Several COVID-19 variants are becoming more prominent by the day in the United States. But as Indiana University begins its first week of in-person classes, officials remain cautiously optimistic.
Graham McKeen, assistant university director of public and environmental health, said IU is in a good spot from a public health standpoint with a zero-point-3 percent positivity rate last week in mitigation testing and a zero-point-two percent positivity rate in on-arrival testing for students living on-campus.
"So that really is a good spot to be in at the start of the semester," McKeen said. "And we anticipate, you know, with people getting back together, not necessarily in classrooms but just traveling and getting together, we’re going to see a smaller, a spike of sorts.”
IU has geared up to test up to 50,000 people a week this semester with mitigation testing. On-campus students will be tested twice a week and off-campus students will be tested once a week. Staff and faculty will be chosen more often for mitigation testing than they were last semester.
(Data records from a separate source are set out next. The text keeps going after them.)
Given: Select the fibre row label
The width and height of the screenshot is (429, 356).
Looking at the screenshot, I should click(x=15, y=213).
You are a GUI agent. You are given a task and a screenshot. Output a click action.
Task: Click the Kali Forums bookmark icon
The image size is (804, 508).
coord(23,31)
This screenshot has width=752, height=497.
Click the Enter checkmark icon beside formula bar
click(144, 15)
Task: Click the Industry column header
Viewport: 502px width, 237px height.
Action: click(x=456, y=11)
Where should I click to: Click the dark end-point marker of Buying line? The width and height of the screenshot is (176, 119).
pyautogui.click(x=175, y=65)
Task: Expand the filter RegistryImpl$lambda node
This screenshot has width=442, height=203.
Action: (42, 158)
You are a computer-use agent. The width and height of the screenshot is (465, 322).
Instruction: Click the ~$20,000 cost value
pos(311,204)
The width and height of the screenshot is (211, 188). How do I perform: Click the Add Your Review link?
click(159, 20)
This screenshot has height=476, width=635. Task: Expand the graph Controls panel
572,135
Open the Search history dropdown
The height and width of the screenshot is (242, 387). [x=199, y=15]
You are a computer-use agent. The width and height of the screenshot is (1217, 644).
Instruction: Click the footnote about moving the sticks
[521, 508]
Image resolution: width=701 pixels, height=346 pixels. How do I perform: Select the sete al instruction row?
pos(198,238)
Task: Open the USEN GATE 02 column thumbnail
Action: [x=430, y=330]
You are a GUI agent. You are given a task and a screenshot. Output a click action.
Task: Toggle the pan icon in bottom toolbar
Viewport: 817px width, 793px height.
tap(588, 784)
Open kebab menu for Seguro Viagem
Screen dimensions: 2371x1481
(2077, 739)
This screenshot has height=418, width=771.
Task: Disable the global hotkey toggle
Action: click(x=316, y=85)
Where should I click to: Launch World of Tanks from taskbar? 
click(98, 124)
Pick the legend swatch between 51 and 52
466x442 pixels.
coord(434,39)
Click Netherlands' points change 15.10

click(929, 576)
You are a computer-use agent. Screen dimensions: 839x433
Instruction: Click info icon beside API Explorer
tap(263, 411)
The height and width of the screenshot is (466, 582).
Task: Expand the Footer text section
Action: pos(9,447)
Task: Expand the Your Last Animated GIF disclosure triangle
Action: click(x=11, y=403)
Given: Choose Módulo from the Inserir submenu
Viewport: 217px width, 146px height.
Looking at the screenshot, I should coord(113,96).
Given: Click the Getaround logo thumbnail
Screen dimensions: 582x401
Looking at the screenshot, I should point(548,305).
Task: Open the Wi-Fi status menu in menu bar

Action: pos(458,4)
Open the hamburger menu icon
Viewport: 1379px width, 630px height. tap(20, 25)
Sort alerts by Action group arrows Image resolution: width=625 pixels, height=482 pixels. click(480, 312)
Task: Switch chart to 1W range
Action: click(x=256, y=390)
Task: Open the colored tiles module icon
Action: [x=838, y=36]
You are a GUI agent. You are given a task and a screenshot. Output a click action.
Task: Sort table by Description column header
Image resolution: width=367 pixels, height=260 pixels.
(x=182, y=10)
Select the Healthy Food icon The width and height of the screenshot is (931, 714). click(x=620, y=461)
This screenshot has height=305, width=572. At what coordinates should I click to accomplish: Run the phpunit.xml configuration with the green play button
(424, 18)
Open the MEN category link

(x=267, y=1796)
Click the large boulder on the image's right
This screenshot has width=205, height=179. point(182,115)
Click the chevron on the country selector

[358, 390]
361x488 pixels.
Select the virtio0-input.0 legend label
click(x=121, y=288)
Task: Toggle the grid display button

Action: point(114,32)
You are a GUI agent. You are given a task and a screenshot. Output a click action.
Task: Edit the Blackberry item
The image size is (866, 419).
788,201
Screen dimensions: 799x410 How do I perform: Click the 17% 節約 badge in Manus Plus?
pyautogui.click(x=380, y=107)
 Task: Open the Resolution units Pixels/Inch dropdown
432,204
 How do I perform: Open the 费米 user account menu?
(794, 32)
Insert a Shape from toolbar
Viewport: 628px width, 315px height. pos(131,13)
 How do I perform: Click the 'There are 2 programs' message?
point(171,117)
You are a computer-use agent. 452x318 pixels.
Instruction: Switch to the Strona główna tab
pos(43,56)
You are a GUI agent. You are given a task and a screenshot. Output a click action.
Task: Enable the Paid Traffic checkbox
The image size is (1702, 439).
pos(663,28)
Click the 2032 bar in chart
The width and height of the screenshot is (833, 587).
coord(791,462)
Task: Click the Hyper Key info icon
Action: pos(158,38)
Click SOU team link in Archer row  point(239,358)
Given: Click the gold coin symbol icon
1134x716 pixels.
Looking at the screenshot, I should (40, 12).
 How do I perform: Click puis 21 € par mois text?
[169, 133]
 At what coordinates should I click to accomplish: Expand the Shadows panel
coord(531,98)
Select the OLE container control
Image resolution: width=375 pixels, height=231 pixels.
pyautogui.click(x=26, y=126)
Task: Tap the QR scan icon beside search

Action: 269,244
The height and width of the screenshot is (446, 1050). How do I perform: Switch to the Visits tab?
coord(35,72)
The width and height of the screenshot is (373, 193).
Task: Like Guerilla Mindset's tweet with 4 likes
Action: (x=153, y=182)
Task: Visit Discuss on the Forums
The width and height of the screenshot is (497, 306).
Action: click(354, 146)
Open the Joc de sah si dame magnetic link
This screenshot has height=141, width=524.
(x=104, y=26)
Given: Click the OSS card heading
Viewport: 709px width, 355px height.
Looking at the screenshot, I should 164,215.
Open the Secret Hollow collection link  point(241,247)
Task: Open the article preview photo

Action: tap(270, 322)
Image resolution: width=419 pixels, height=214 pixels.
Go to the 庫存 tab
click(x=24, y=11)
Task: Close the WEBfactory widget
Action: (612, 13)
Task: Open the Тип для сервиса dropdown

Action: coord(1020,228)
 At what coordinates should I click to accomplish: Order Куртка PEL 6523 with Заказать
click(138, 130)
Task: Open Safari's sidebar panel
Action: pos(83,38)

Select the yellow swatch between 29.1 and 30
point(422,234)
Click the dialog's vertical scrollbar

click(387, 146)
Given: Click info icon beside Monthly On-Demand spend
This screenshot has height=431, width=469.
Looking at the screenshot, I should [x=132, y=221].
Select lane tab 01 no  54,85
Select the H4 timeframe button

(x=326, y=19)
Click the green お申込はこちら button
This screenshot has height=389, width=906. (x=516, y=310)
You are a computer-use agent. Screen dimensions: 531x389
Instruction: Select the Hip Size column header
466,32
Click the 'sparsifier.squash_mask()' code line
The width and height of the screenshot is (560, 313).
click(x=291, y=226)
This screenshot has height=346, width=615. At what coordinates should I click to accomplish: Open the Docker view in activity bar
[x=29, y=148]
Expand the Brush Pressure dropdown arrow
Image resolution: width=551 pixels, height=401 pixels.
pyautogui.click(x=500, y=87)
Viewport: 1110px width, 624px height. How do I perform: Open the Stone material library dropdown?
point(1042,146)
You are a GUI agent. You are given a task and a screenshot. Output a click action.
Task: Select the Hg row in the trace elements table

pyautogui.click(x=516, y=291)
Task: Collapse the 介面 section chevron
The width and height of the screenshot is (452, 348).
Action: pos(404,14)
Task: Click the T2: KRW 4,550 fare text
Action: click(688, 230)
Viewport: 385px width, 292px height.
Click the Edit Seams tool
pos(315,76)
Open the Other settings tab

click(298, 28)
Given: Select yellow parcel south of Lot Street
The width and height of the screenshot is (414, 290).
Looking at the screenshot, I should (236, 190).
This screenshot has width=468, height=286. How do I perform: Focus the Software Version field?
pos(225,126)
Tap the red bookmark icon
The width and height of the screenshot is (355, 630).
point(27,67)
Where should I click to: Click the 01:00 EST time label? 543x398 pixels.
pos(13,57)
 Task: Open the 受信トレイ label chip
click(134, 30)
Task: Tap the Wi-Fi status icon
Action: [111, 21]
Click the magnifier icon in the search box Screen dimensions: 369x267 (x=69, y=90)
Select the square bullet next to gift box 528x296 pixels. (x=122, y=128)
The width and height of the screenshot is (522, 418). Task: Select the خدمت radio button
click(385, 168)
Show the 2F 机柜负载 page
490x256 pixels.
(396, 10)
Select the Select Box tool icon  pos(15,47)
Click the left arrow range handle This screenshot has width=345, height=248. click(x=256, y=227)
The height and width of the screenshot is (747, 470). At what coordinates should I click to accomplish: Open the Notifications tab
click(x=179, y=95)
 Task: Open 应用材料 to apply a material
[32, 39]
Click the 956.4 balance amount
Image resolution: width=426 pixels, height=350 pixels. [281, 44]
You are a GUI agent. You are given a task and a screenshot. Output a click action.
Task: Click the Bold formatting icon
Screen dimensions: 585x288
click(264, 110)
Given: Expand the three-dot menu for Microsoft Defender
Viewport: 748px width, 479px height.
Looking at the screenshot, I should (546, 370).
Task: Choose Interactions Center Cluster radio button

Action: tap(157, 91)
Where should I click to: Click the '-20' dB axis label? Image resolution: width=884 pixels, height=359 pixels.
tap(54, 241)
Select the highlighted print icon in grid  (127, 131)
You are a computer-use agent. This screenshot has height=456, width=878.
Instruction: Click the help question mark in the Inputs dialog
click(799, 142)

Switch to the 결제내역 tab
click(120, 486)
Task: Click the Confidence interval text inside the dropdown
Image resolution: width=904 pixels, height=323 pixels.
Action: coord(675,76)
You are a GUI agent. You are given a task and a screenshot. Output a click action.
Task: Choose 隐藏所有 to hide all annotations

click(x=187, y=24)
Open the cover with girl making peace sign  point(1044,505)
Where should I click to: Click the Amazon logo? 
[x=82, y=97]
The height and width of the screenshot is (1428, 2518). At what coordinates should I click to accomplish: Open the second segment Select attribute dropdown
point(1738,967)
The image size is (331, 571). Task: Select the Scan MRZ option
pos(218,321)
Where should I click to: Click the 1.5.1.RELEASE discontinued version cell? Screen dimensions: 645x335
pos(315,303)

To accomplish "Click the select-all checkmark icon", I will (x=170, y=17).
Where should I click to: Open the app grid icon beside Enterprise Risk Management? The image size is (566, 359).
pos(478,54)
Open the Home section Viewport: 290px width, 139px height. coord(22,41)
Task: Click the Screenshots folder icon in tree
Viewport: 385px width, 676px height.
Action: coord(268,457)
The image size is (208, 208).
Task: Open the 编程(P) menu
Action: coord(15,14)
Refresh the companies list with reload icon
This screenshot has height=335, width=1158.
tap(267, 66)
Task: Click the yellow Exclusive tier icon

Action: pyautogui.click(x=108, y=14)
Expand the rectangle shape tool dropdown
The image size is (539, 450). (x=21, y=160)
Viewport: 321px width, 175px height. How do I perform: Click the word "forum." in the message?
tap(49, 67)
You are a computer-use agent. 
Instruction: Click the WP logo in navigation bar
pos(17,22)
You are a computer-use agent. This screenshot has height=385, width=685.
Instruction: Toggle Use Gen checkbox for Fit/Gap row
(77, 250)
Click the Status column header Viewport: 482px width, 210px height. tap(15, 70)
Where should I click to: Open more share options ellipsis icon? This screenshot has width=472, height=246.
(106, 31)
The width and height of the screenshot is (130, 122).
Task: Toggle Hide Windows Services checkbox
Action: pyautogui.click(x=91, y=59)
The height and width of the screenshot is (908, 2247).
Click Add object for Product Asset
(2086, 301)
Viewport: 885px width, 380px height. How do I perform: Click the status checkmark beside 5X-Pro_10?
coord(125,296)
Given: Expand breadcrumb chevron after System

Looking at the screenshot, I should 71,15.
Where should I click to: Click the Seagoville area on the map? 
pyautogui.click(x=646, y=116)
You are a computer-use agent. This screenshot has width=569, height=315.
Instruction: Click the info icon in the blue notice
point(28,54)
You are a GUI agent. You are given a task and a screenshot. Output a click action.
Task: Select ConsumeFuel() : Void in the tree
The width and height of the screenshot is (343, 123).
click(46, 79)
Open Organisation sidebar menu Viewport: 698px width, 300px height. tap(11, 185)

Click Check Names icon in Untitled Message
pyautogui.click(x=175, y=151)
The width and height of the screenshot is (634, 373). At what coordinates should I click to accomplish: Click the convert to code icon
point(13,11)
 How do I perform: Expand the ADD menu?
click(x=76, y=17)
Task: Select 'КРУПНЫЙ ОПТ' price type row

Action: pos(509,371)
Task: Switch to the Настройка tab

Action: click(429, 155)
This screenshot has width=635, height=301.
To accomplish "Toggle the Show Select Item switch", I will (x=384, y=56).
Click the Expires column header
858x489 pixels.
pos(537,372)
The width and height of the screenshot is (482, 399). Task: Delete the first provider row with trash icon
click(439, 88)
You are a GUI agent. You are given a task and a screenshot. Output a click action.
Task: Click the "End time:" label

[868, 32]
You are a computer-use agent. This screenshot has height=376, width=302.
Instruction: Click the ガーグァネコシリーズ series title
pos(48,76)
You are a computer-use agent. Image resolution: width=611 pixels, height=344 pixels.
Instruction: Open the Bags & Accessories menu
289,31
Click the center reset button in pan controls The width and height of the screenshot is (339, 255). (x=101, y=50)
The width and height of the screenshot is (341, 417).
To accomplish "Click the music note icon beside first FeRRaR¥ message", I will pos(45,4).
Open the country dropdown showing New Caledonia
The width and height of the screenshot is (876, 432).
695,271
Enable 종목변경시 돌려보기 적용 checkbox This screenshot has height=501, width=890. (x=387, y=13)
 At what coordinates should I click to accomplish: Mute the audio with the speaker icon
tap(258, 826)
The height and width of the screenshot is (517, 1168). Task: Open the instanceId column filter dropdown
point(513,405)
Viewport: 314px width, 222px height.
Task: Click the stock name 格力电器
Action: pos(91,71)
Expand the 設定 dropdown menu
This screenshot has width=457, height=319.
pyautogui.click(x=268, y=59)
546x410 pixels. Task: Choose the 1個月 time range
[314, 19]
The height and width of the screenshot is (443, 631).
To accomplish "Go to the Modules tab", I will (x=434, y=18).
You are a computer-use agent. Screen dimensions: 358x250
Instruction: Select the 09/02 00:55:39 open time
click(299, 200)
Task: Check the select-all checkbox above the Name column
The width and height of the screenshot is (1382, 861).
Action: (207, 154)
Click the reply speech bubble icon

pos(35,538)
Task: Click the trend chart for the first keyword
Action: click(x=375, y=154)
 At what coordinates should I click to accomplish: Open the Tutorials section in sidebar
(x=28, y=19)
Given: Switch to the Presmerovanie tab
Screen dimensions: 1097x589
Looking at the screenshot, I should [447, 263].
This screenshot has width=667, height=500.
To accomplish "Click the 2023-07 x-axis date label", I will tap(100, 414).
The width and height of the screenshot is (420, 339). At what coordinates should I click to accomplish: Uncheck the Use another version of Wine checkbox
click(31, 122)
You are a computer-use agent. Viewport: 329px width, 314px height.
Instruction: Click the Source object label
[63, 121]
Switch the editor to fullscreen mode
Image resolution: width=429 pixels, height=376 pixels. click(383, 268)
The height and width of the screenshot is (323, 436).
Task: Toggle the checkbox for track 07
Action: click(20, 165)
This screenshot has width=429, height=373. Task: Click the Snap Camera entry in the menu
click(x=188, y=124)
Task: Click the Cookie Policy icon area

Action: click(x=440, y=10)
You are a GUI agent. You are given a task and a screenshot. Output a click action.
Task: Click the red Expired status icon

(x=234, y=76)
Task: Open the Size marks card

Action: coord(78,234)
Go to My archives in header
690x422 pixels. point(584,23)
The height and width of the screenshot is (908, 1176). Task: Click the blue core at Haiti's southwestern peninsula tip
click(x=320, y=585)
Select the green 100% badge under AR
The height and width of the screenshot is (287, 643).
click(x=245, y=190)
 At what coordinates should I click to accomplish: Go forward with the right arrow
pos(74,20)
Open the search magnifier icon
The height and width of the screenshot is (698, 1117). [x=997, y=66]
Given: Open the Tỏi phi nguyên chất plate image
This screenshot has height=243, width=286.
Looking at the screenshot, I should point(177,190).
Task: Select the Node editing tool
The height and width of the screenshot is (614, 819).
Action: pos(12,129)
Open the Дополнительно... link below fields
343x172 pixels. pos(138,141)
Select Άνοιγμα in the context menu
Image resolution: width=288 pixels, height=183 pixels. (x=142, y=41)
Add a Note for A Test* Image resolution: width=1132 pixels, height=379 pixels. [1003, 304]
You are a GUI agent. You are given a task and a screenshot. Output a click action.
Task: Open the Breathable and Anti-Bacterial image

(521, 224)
But McKeen said the variants will be the x-factor in the coming weeks and months. All active variants are more contagious than the original virus and the variant that originated in the United Kingdom may be more deadly.
Genomic sequencing, the only way to know for sure whether a COVID-19 case is a variant, has expanded by ten-fold in the past three weeks as the CDC scrambled to bulk up its weak genomic sequencing capacity. McKeen says sequencing capacity is still nowhere near high enough to detect most variants.
Regular diagnostic COVID-19 tests can detect possible signs of the variant that originated in the UK and these cases are then passed along for genetic sequencing.
Virus variants are a normal part of the evolution of a virus, especially when a virus is widespread.
“The more sheer spread we have, the more viral evolution we’re going to have, the more mutations we’re going to have, the more advantages that virus will get over time," McKeen said. "That’s why it’s still really important to just try to limit the spread of the disease to begin with.”
McKeen pointed out that Monroe County residents have been more compliant with mask-wearing than in surrounding communities, and that will help if variants begin to spread in Bloomington.
Because the variants are making the future less predictable. McKeen says he can’t say for sure whether the university would move all classes online if cases rise, but he doesn’t think it is likely.
“I think the situation would have to be fairly severe for us to not want to promote in-person class," McKeen said. "And we’ve been able to provide safe environments for the classroom and we have the data to show that we have not seen that classroom transmission. So I think that would be unlikely.”